**What this task involves**
Write out the lines from the one containing "The image size is (1426, 751)." up to and including the one containing "Action: [x=299, y=38]", reproducing each without any change.

====

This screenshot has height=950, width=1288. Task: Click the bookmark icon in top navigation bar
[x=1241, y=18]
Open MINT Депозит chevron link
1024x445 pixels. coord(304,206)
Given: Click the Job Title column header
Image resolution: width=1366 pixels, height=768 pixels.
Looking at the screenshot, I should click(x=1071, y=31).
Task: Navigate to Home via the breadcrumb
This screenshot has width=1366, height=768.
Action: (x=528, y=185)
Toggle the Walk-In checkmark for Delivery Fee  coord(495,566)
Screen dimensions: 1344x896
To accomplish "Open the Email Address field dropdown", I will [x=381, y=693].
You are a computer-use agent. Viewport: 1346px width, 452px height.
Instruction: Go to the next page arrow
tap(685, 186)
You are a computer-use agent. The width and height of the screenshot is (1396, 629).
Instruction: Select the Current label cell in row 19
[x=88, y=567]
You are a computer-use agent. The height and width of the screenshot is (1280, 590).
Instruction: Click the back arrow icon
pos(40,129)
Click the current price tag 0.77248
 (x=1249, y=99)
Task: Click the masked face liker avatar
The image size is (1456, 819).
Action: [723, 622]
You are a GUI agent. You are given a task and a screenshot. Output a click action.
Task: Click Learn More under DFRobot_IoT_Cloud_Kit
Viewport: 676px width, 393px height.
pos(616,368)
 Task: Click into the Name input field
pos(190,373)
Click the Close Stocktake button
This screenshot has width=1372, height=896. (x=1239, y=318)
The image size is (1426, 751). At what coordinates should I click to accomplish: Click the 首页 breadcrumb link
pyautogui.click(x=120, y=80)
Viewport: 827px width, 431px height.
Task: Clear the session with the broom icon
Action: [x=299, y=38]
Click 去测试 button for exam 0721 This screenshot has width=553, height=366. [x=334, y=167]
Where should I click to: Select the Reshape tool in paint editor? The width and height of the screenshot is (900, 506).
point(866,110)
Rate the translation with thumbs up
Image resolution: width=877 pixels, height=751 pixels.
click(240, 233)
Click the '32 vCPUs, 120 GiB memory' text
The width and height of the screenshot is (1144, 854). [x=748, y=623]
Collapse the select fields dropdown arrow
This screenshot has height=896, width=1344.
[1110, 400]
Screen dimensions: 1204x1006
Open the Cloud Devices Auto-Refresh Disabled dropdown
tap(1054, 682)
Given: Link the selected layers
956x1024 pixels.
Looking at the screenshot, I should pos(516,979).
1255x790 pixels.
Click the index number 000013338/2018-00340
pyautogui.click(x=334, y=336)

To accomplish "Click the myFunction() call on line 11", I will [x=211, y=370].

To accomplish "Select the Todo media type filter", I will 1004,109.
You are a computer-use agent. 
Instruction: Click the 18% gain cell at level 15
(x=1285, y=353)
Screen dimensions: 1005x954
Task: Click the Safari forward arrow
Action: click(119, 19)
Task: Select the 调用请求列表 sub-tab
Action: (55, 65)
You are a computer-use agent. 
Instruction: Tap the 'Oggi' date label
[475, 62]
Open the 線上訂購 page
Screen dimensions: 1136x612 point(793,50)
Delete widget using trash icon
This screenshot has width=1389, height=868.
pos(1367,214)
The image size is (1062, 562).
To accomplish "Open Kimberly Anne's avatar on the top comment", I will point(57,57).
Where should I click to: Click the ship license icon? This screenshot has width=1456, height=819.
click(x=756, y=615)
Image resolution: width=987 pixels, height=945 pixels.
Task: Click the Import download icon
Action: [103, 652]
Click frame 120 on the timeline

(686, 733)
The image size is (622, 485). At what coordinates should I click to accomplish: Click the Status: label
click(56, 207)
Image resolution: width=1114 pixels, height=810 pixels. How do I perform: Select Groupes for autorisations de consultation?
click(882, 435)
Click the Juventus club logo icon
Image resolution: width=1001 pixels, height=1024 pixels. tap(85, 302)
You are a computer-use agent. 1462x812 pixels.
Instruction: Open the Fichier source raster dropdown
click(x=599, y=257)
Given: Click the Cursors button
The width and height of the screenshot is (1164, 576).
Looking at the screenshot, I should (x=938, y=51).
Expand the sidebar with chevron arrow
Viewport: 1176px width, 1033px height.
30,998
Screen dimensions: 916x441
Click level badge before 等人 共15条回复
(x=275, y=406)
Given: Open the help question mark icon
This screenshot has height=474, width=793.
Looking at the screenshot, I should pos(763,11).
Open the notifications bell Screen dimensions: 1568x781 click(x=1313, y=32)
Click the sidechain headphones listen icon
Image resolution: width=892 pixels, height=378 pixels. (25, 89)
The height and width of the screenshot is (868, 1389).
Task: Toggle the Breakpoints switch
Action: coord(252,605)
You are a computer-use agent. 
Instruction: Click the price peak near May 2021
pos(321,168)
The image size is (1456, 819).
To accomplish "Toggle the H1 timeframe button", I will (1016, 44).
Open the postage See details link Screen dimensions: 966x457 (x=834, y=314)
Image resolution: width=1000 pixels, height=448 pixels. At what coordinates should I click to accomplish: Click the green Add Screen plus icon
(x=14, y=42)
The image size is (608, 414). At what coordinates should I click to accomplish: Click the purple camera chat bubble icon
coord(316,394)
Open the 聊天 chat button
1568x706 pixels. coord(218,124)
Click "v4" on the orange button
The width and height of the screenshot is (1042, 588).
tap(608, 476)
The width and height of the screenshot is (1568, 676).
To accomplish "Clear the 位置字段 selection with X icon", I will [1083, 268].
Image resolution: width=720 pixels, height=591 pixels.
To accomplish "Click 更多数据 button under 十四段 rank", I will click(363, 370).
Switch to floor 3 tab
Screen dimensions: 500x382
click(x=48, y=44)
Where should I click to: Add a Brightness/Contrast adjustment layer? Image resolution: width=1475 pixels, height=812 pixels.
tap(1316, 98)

====

**Full output**
The image size is (1426, 751). At what coordinates should I click to accomplish: Click the 首页 breadcrumb link
pyautogui.click(x=120, y=80)
Viewport: 827px width, 431px height.
Task: Clear the session with the broom icon
Action: [x=299, y=38]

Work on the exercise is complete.